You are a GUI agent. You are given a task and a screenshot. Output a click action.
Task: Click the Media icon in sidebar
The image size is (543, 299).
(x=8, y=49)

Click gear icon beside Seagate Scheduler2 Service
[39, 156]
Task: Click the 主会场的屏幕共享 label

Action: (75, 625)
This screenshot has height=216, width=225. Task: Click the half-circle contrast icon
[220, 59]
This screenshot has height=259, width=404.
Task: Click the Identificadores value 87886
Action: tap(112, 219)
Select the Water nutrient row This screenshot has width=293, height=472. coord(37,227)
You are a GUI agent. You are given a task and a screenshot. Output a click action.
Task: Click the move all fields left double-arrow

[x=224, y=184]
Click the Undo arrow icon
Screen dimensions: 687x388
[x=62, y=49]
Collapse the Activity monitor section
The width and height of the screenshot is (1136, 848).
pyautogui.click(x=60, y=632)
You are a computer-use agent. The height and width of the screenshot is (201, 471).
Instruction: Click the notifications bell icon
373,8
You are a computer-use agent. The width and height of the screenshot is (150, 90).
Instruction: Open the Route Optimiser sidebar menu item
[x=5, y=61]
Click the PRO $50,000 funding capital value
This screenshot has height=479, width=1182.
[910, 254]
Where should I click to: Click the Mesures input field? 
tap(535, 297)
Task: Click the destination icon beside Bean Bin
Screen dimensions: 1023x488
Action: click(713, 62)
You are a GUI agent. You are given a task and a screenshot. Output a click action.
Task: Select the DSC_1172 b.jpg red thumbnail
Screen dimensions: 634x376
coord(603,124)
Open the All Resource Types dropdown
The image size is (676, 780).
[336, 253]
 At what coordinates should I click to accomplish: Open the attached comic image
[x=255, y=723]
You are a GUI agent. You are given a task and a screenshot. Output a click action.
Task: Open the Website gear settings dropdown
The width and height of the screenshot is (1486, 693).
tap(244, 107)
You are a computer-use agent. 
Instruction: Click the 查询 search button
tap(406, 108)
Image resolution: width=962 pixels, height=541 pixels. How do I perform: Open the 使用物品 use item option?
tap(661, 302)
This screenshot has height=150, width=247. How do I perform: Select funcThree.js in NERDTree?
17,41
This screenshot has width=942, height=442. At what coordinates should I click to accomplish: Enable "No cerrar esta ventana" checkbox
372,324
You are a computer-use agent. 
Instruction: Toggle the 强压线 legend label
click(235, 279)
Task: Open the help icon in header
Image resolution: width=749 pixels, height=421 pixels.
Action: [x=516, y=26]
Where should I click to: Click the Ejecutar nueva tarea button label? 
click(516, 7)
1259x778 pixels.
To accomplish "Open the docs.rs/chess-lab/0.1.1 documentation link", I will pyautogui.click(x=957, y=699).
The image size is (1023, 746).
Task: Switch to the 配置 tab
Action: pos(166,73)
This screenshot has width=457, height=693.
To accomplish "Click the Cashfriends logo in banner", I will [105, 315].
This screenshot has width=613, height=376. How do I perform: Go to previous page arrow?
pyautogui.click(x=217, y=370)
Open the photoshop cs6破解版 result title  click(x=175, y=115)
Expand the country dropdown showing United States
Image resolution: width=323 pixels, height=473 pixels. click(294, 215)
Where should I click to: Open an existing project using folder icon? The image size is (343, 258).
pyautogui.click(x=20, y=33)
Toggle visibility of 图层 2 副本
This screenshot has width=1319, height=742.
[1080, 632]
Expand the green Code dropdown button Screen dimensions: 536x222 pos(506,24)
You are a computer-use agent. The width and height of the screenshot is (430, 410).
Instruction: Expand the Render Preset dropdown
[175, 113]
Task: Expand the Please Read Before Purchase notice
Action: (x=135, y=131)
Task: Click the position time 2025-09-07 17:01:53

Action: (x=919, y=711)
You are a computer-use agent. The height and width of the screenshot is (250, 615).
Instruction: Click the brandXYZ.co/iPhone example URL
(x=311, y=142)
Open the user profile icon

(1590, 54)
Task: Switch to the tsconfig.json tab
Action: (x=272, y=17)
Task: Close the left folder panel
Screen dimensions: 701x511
• • •
TASK BRIEF: Count every line in the entries above where the word "computer" appears; respond with the number alone.

SOLUTION FOR THIS EXERCISE: 6